(How to complete this task):
Starting at the line that contains "You are a GUI" in the listing below, write out every line word for word until you have written the line that contains "1000x701 pixels.".

(Source information):
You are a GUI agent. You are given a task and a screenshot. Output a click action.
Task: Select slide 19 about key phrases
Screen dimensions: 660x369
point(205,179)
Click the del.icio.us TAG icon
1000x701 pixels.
---
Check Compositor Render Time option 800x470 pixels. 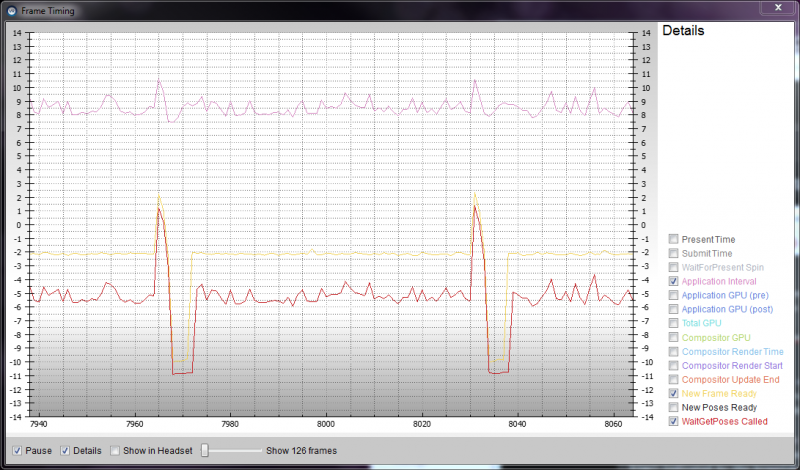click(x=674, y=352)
==
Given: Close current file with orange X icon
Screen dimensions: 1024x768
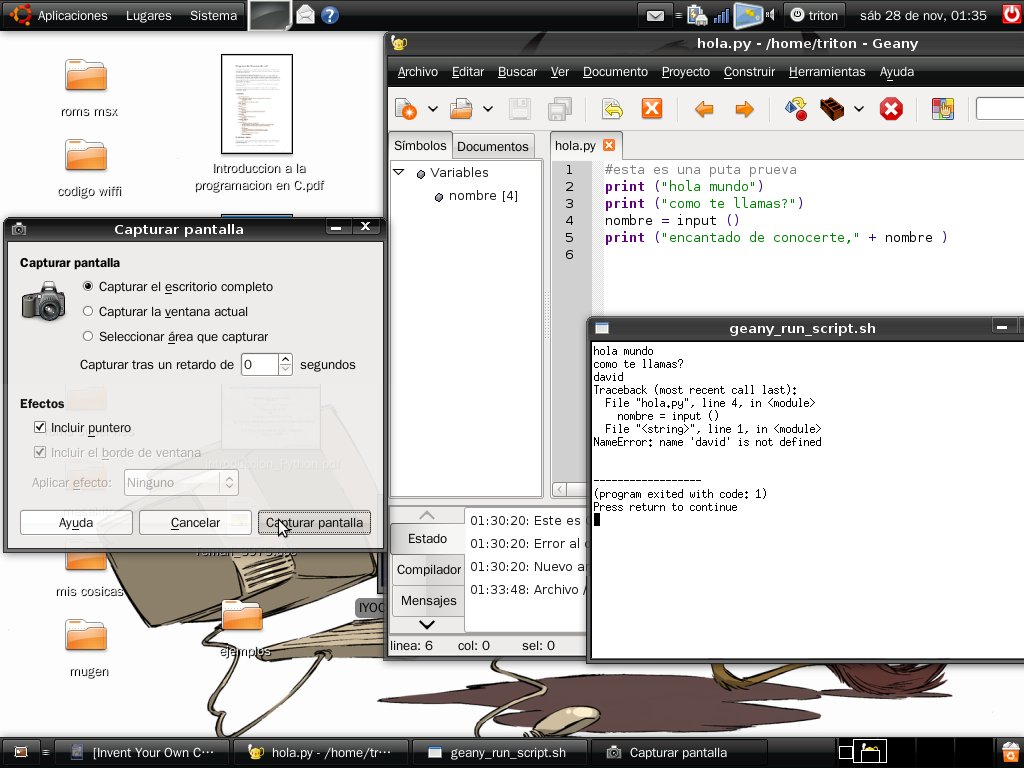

(Exercise answer):
You are a GUI agent. You are given a task and a screenshot. Output a click action.
Task: Select slide 19 about key phrases
Screen dimensions: 660x369
point(205,179)
Click the del.icio.us TAG icon
1000x701 pixels.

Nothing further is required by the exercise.